2.5 Degradome sequencing identifies cross-border miRNA target genes
2.5.1 Destruction group building
The samples were sent to Genepioneer Biotechnologies for degradome sequencing. The proposed library steps are as follows: miRNA capture by magnetic beads, adaptor ligation; mixed reverse transcription of Biotinylated Random Primers and mRNA; PCR amplification, after completing the whole library preparation, the constructed library was sequenced with Illumina Hiseq 2000/2500, and the sequencing read length was 1 × 50 bp at the single end.
2.6 Degradome data analysis and target gene prediction
The raw data obtained from sequencing were processed through a series of data processing to obtain comparable sequenced pairs for subsequent analysis. The comparable pair sequences were compared with the melon cDNA database sequences to generate the degradome density files. The target gene mRNA sequences paired with the small RNA sequences of sequenced species were predicted by the Target finder target gene prediction software. The Allen Score was used to evaluate the degree of base complementarity between miRNA and target gene binding sites, indicating the binding site pairing penalty (where lower values indicate better pairing).

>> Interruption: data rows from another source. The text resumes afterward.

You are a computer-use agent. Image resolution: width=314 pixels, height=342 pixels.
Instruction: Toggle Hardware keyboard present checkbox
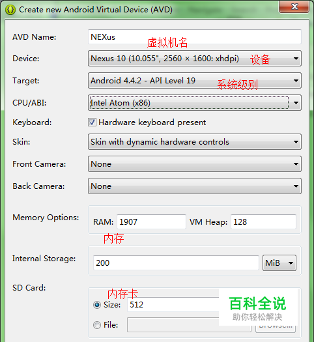(x=92, y=122)
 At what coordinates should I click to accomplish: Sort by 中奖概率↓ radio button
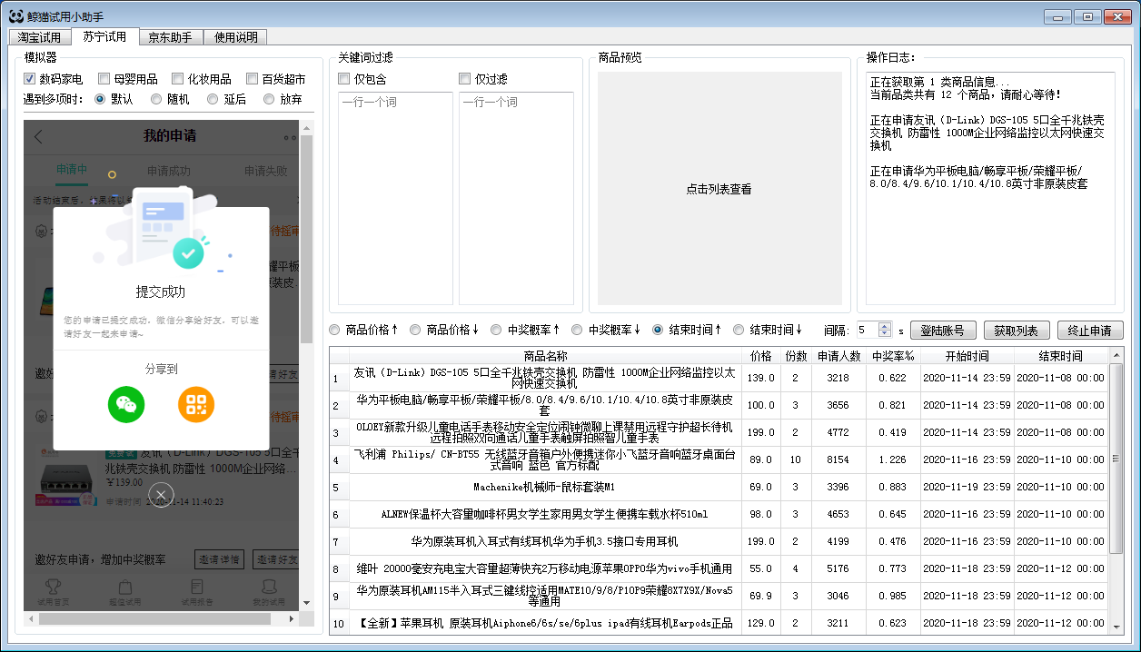click(x=578, y=329)
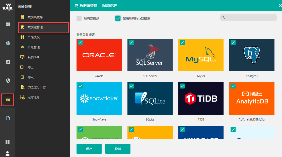Click the four-squares grid icon at bottom
The image size is (282, 157).
coord(8,142)
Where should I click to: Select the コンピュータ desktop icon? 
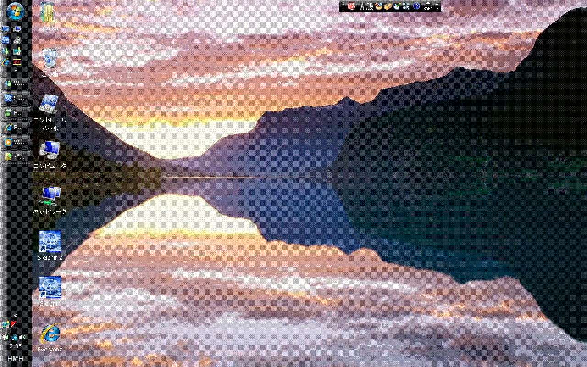pyautogui.click(x=50, y=150)
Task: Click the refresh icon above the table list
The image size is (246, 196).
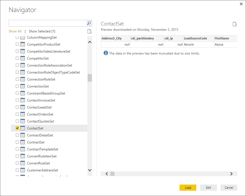Action: pos(89,31)
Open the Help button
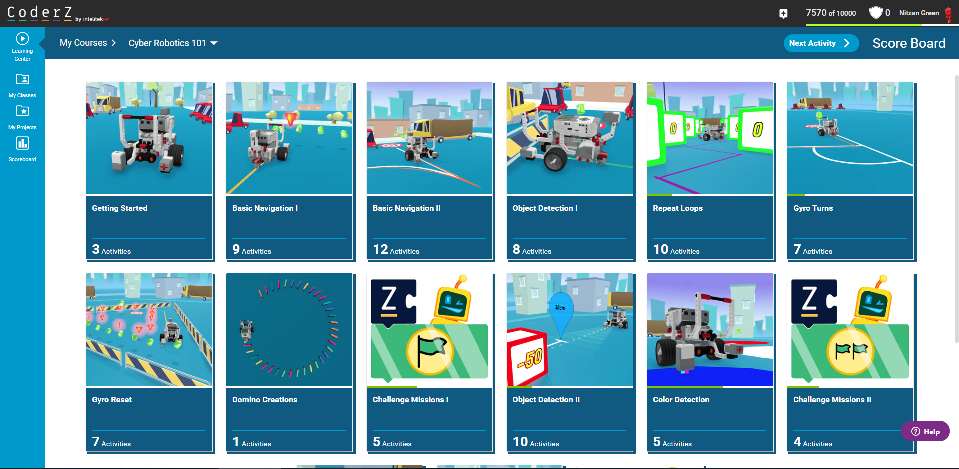 925,431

2.7 Target gene prediction
The target genes corresponding to melon miRNAs predicted by Target finder software based on the principle of base complementary pairing. The mRNAs in the generated degradome density files were combined and analyzed to identify the target genes of the miRNAs. Functional annotation of the target genes was performed by GO enrichment analysis and KEGG enrichment analysis.
2.8 qRT-PCR
Total RNA was digested by DNase I and cDNA were synthesized using Rrans Script Green miRNA Two-Step qRT-PCR SuperMix. Differential miRNAs were randomly chosen for validation, and primers were designed accordingly. Each sample underwent triplicate repetitions to determine relative expression of the target miRNA, H2O was used as a negative control and CmADP was used as a reference gene. The primers used in RT-PCR are listed in Supplementary Table S1.
3 Results
3.1 sRNA sequencing in melon varieties resistant or sensitive to broomrape
Here, using small RNA sequencing in melon root systems, we investigated miRNA expression variation in resistant and susceptible cultivars pre-and post-infection by the parasitic plant, broomrape (Figure 1). The results showed that a total of 12 melon sRNA libraries were prepared for sequencing on the Illumina SE50 platform. The integrity of the sequencing data was notably robust, with each of the four samples yielding a range of clean data reads (ReadSum) spanning from 11,023,148 to 11,977,704, and a clean date base (BaseSum) ranging from 562,180,582 to 610,862,904. These data were characterized by outstanding quality, as evidenced by Q20 > 98% and Q30 > 96% for each sample and GC content with a consistent range from 52.99 to 54.27% (Table 1). The above results indicate that the quality of the raw data obtained from sequencing meets the requirements for subsequent analysis.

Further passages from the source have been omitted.